§ Extrait
□ □ □ □ □ □ □
- Médias : Les altermondialistes sont très critiques par rapport à la grande presse, laissant entendre que quelqu’un en tire les ficelles. Partagez-vous cette vision orwellienne des médias ?
Christophe Aguiton — Certains altermondialistes ! L’altermondialisme brasse très large. C’est un mouvement divers, avec des acteurs très différents qui acceptent de travailler ensemble dans un cadre où se créent des réseaux internationaux. Lors du Forum Social Européen de Paris, en 2004, toutes les ONG françaises étaient là, mais aussi Tariq Ramadan, avec tous les débats que sa présence a pu entraîner, ainsi que l’ensemble du mouvement syndical, de Force Ouvrière à la CGT, et de très nombreuses associations, d’Agir contre le Chômage à Attac.
Mais revenons à votre question. Durant la campagne référendaire, quand on achetait la presse quotidienne et qu’on était pour le non, on pouvait être légitimement énervé par la manière dont les médias traitaient la question. Et si je ne partage pas l’idée que tout cela est manipulé par le grand capital ou par une puissance occulte qui dirigerait l’ensemble des médias, il ne faut pas non plus tomber dans l’angélisme. Nous avons connu en France l’interventionnisme de l’État, en particulier dans l’audiovisuel public, mais cette période est derrière nous. Le danger actuel — qui est un peu moins prégnant en France que dans d’autres pays, mais qui devient sérieux —, c’est le poids des grands groupes financiers. Cela ne veut pas dire que ces grands groupes influencent directement la rédaction des articles dans le détail. Mais qu’un groupe comme Murdoch contrôle un nombre incroyable de médias pose un gros problème. Le débat sur la concentration des médias rebondit aujourd’hui aux Etats-Unis, dans les radios notamment. En France, dans les rédactions qui avaient une tradition d’indépendance — je pense à Libération ou au Monde — on assiste aussi à la montée en puissance des investisseurs financiers qui, inévitablement, pèseront sur les décisions.
- Mais de quelle façon pèsent-ils ?
□ □ □ □ □ □ □
(Entrées sur la recherche de mots et d'éléments)
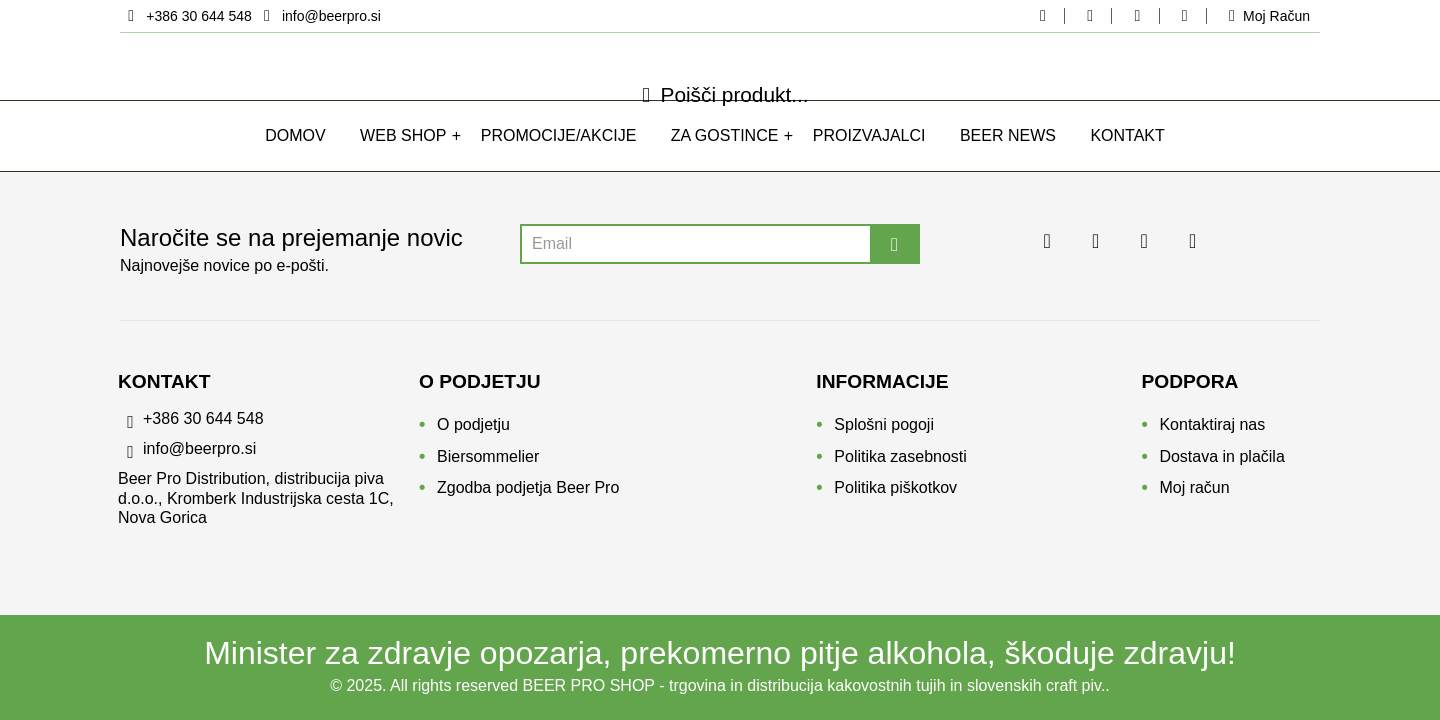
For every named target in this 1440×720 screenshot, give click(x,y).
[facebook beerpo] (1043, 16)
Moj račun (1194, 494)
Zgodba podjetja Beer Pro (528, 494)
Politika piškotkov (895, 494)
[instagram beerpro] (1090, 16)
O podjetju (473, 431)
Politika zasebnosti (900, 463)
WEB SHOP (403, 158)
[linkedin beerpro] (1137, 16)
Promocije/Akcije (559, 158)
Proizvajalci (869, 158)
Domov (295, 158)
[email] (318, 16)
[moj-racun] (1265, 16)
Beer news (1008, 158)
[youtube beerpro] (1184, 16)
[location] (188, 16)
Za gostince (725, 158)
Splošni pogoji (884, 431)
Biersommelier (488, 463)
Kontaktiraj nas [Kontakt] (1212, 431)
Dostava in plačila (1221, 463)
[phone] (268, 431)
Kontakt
□ □ □ □ □ □ □
§ Tâche courte A
Reproduisez fidèlement le passage de l'extrait qui commence à "- Médias : Les" et se termine à "des médias ?".
§ Tâche courte B
D'après l'extrait, en quelle année s'est tenu le Forum Social Européen de Paris ?
§ Tâche courte C
Dressez la liste des syndicats et associations que l'extrait nomme comme présents au Forum Social Européen de Paris.
Ces entrées n'ont aucun lien avec l'extrait.

§ Résultat A
- Médias : Les altermondialistes sont très critiques par rapport à la grande presse, laissant entendre que quelqu’un en tire les ficelles. Partagez-vous cette vision orwellienne des médias ?

§ Résultat B
En 2004.

§ Résultat C
Force Ouvrière, la CGT, Agir contre le Chômage, Attac